» **TEXT SHOWN**
This documentation is for an out-of-date version of Apache Flink. We recommend you use the latest stable version.
Google Cloud Storage #
Google Cloud storage (GCS) provides cloud storage for a variety of use cases. You can use it for reading and writing data, and for checkpoint storage when using FileSystemCheckpointStorage
) with the streaming state backends.
You can use GCS objects like regular files by specifying paths in the following format:
gs://<your-bucket>/<endpoint>
The endpoint can either be a single file or a directory, for example:
// Read from GSC bucket
env.readTextFile("gs://<bucket>/<endpoint>");
// Write to GCS bucket
stream.writeAsText("gs://<bucket>/<endpoint>");
// Use GCS as checkpoint storage
env.getCheckpointConfig().setCheckpointStorage("gs://<bucket>/<endpoint>");
Libraries #
You must include the following jars in Flink’s lib
directory to connect Flink with gcs:
<dependency>
<groupId>org.apache.flink</groupId>
<artifactId>flink-shaded-hadoop2-uber</artifactId>
<version>${flink.shared_hadoop_latest_version}</version>
</dependency>
<dependency>
<groupId>com.google.cloud.bigdataoss</groupId>
<artifactId>gcs-connector</artifactId>
<version>hadoop2-2.2.0</version>
</dependency>
We have tested with flink-shared-hadoop2-uber
version >= 2.8.3-1.8.3
.
You can track the latest version of the gcs-connector hadoop 2.
Authentication to access GCS #
Most operations on GCS require authentication. Please see the documentation on Google Cloud Storage authentication for more information.
You can use the following method for authentication
-
Configure via core-site.xml You would need to add the following properties to
core-site.xml
<configuration> <property> <name>google.cloud.auth.service.account.enable</name> <value>true</value> </property> <property> <name>google.cloud.auth.service.account.json.keyfile</name> <value><PATH TO GOOGLE AUTHENTICATION JSON></value> </property> </configuration>
You would need to add the following to
flink-conf.yaml
flinkConfiguration: fs.hdfs.hadoopconf: <DIRECTORY PATH WHERE core-site.xml IS SAVED>
-
You can provide the necessary key via the
GOOGLE_APPLICATION_CREDENTIALS
environment variable.

» **DATASET CONTENT**
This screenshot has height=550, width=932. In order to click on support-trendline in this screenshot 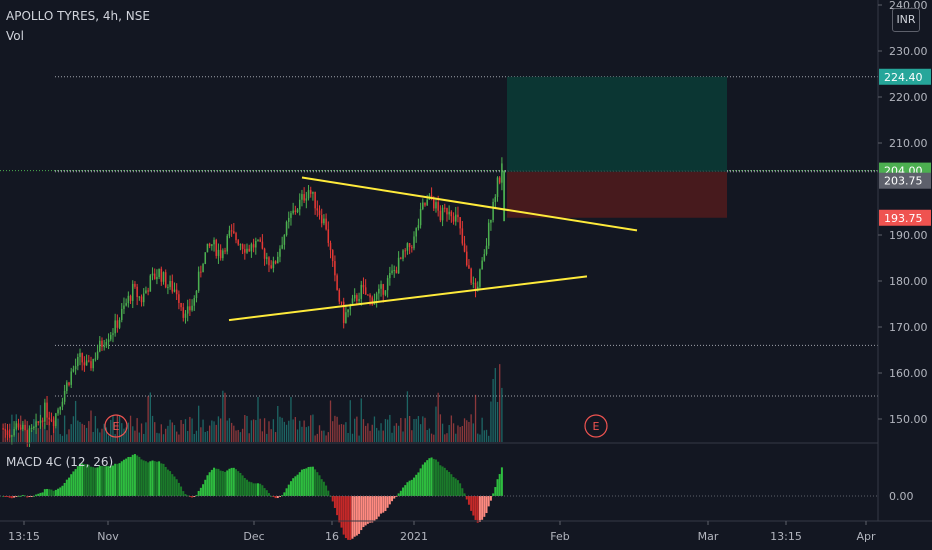, I will do `click(408, 298)`.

» **WHAT YOU NEED TO DO**
- a) Reproduce the Google Cloud Storage documentation from "You can use the" up to and including "environment variable." word for word.
- b) According to the Google Cloud Storage documentation, which environment variable can provide the necessary key for authentication?
- c) Using the Google Cloud Storage documentation, explain why the listed jars must be included in Flink's lib directory.
Answer from the Google Cloud Storage documentation alone, not from the data.

» **ANSWER SET**
- a)
You can use the following method for authentication
-
Configure via core-site.xml You would need to add the following properties to
core-site.xml
<configuration> <property> <name>google.cloud.auth.service.account.enable</name> <value>true</value> </property> <property> <name>google.cloud.auth.service.account.json.keyfile</name> <value><PATH TO GOOGLE AUTHENTICATION JSON></value> </property> </configuration>
You would need to add the following to
flink-conf.yaml
flinkConfiguration: fs.hdfs.hadoopconf: <DIRECTORY PATH WHERE core-site.xml IS SAVED>
-
You can provide the necessary key via the
GOOGLE_APPLICATION_CREDENTIALS
environment variable.

- b) GOOGLE_APPLICATION_CREDENTIALS

- c) The flink-shaded-hadoop2-uber and gcs-connector jars must be placed in Flink's lib directory because they are needed to connect Flink with GCS.